ECLI:NL:HR:2009:BI1430
Hoge Raad
- Cassatie
- J.P. Balkema
- J.W. Ilsink
- W.M.E. Thomassen
- Rechtspraak.nl
Beoordeling van de toevoeging van stukken uit de ATV-procedure aan het strafdossier in fiscale strafzaken
In deze zaak heeft de Hoge Raad op 16 juni 2009 uitspraak gedaan in een cassatieprocedure tegen een arrest van het Gerechtshof te Amsterdam. De verdachte, vertegenwoordigd door mr. W. de Vries, heeft cassatie ingesteld tegen de beslissing van het Hof om geen stukken uit de ATV-procedure aan het strafdossier toe te voegen. De verdediging stelde dat deze stukken essentieel waren voor de beoordeling van de ontvankelijkheid van het Openbaar Ministerie (OM) en dat de afwezigheid ervan de rechtsgang zou schaden. Het Hof oordeelde echter dat het voldoende geïnformeerd was op basis van de aanwezige indicatoren en toelichtingen in het dossier, en dat de verzoeken om toevoeging van de ATV-stukken niet werden ingewilligd.
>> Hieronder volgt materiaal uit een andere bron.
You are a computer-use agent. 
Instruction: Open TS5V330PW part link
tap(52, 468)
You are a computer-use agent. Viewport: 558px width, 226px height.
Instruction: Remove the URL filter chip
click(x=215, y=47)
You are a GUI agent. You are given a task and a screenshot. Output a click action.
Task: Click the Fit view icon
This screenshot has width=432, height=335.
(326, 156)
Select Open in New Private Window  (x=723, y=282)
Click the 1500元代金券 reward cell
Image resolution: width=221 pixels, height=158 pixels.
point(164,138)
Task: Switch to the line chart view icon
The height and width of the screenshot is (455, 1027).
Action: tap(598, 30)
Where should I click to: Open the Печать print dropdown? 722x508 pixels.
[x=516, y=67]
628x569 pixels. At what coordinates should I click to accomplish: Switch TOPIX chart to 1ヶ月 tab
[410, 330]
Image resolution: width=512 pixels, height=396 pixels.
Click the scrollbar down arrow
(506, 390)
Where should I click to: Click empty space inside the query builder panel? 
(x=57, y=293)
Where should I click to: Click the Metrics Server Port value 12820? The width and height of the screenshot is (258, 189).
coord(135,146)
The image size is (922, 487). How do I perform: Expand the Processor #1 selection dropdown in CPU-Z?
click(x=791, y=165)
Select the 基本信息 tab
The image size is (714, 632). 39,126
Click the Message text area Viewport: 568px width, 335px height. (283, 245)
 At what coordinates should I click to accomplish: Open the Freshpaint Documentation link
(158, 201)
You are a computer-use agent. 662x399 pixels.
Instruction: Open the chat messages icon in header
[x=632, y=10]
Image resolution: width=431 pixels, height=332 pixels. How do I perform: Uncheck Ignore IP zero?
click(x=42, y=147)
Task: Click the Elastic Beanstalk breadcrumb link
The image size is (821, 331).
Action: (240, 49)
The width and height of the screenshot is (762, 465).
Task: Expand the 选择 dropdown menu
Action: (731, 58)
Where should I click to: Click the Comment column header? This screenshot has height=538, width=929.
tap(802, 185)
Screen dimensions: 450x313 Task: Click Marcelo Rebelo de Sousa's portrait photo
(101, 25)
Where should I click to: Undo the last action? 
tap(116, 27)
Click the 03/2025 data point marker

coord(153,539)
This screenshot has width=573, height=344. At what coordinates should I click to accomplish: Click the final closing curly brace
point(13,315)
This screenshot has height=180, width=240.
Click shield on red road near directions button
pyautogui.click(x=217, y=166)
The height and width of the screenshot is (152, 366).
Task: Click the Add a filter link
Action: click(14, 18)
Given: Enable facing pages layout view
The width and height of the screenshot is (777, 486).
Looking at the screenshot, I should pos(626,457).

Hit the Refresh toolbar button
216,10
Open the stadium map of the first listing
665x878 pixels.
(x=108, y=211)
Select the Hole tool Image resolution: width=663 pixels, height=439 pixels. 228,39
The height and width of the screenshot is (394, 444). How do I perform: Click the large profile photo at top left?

De Hoge Raad bevestigde dit oordeel en oordeelde dat het Hof niet onjuist had geoordeeld over de noodzaak van de ATV-stukken. De Hoge Raad vernietigde wel de bestreden uitspraak, maar alleen wat betreft de opgelegde straf, en verminderde deze. De uitspraak benadrukt de noodzaak voor het OM om zijn eigen richtlijnen te volgen, maar bevestigt ook dat niet alle stukken uit de ATV-procedure automatisch aan het strafdossier hoeven te worden toegevoegd. De zaak illustreert de spanningen tussen fiscale en strafrechtelijke afdoening van delicten en de rol van de procesorde in deze context.